Il concetto di nichilismo

• La morte di Dio e la decostruzione della metafisica e della morale, se costituiscono per l’uomo l’avvento di un’epoca di disincanto e di perdita di senso (nichilismo passivo), per il superuomo inaugurano la fiducia nell’individuo singolo come fondamento di ogni verità e valore: se il mondo non ha senso è l’uomo, adesso diventato oltre-uomo, che deve trovarlo (nichilismo attivo).

• In uno dei frammenti postumi, poi confluiti nell’opera La volontà di potenza, Nietzsche scrive:

Che cosa significa nichilismo? Significa che i valori supremi si svalutano. Manca lo scopo. Manca la risposta al: perché? La volontà di potenza, p. 9

L’avvento del superuomo e la volontà di potenza

• ll superuomo incarna la concentrazione di tutto ciò che può essere affermato, è colui che rappresenta l’individuo selettivo, che sceglie e determina, che resta fedele alla terra e rifiuta l’esistenza di dimensioni trascendenti e ultraterrene. Poiché Dio è morto, e con lui si è persa la consolante fede nei valori metafisici, religiosi e morali, il superuomo si rivolge alla terra con entusiasmo e fervore, approdando così a una visione affermativa e «anti-cristiana».

• La volontà di potenza è uno dei concetti cardine della filosofia nietzschiana, nonostante sia stata sottoposta a una serie di fraintendimenti che hanno portato a leggere Nietzsche come profeta dell’ideologia nazista. La volontà di potenza indica la dimensione del superuomo che agisce in modo affermativo al fine di potenziare il proprio essere, senza riferimenti esterni e a lui superiori.

• Volontà di potenza non significa banalmente volontà di dominio. Nietzsche distingue le forze in attive e dominanti, e reattive e dominate. Entrambe sono generate dalla volontà di potenza, intesa come essenza della vita. Le forze attive sono forze di affermazione, quindi dionisiache, mentre le forze passive sono di negazione, quindi cristiane.

• Si tratta, per Nietzsche, di scegliere l’affermazione, il dire di sì alla vita, come il raglio dell’asino: Ja-Sagen. Contro l’esaltazione cristiana del dolore, contro il razionalismo di Socrate, contro l’idealismo di Platone, contro l’ascetismo di Schopenhauer.

L’eterno ritorno dell’uguale

• Il superuomo realizza così l’individuo che accetta la morte di Dio, vive con entusiasmo la dimensione terrena dell’esistenza e desidera l’eterno ritorno dell’uguale. Secondo quest’ultima dottrina filosofica, ogni situazione è destinata a riproporsi identica a se stessa.
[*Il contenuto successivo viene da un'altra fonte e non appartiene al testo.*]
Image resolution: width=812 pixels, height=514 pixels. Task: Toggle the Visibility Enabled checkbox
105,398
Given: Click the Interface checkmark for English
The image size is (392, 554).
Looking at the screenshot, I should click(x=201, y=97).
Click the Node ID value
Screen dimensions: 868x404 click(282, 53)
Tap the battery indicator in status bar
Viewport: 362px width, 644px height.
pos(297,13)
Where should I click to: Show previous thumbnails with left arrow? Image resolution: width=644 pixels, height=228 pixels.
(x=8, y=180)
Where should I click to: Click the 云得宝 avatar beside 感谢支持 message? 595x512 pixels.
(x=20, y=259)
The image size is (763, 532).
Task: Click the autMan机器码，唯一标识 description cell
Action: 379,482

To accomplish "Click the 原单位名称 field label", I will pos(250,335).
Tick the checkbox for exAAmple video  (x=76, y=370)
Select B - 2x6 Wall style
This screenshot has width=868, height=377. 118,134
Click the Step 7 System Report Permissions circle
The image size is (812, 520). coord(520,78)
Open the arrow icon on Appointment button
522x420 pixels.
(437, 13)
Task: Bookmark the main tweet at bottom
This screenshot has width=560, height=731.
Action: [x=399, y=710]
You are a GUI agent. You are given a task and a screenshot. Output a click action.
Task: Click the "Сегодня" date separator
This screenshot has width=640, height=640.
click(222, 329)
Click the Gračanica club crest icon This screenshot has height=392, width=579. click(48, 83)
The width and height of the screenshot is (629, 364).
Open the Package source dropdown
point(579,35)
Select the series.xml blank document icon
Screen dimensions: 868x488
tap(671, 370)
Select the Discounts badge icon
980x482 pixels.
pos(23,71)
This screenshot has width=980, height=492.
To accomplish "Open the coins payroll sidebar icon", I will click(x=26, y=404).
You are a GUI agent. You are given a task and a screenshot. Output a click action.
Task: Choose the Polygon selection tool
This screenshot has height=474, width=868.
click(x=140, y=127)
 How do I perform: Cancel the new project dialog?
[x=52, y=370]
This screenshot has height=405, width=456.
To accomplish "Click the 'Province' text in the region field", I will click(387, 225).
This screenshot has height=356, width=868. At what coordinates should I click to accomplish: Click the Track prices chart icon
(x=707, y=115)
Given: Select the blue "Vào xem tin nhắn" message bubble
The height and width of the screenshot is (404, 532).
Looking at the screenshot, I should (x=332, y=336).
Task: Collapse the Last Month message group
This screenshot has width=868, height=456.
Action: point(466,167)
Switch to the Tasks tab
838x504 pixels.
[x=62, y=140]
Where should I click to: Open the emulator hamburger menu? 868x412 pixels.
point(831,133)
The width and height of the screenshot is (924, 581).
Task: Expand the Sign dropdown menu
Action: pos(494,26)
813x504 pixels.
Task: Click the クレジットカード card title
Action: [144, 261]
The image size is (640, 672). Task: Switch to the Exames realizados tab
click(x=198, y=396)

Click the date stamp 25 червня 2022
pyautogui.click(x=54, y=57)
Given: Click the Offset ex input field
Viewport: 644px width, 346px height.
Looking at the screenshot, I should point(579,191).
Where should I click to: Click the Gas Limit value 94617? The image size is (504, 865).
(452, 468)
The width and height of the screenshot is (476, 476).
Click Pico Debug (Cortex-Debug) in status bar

Così ciascuno è chiamato a vivere ogni istante della propria vita da protagonista dei propri valori, perché ciò che decide e fa lo ripeterà in eterno.

• Vi scongiuro, fratelli, rimanete fedeli alla terra e non credete a quelli che vi parlano di sovraterrene speranze! Lo sappiano o no: costoro esercitano il veneficio. Dispregiatori della vita essi sono, moribondi e avvelenati essi stessi, hanno stancato la terra: possano scomparire! Un tempo il sacrilegio contro Dio era il massimo sacrilegio, ma Dio è morto, e così sono morti anche tutti questi sacrileghi. Commettere il sacrilegio contro la terra, questa è oggi la cosa più orribile, e apprezzare le viscere dell'imperscrutabile più del senso della terra!

• Così parlò Zarathustra, prefazione, 3, p. 6

L’accettazione superomistica della vita e del tempo

• Entro una concezione lineare del tempo, la volontà trova un limite insormontabile nell’impossibilità di retroagire sul passato, sul «così fu». Per liberare la volontà e la sua forza creatrice occorre trasformare il «così fu» in «così volli» e volere ogni momento nel suo singolo istante, per il suo valore irriducibile.

• In questo volere a ritroso il passato diventa futuro. L’eterno ritorno fonda l’autonomia della volontà e ne determina la natura selettiva, nel senso che l’eterno ritorno espelle ogni forza negativa e reattiva e ammette soltanto la gioiosa affermazione.

• L’eterno ritorno, liberando l’uomo dalla prospettiva della verità, cioè di un punto di vista assoluto, indipendente dalla volontà, e ponendo ogni valore nella prospettiva di chi lo vuole, produce una conversione radicale dell’essenza umana verso il superuomo. Il superuomo è piuttosto l’oltre-uomo, cioè l’uomo che ha nel superarsi la sua propria essenza.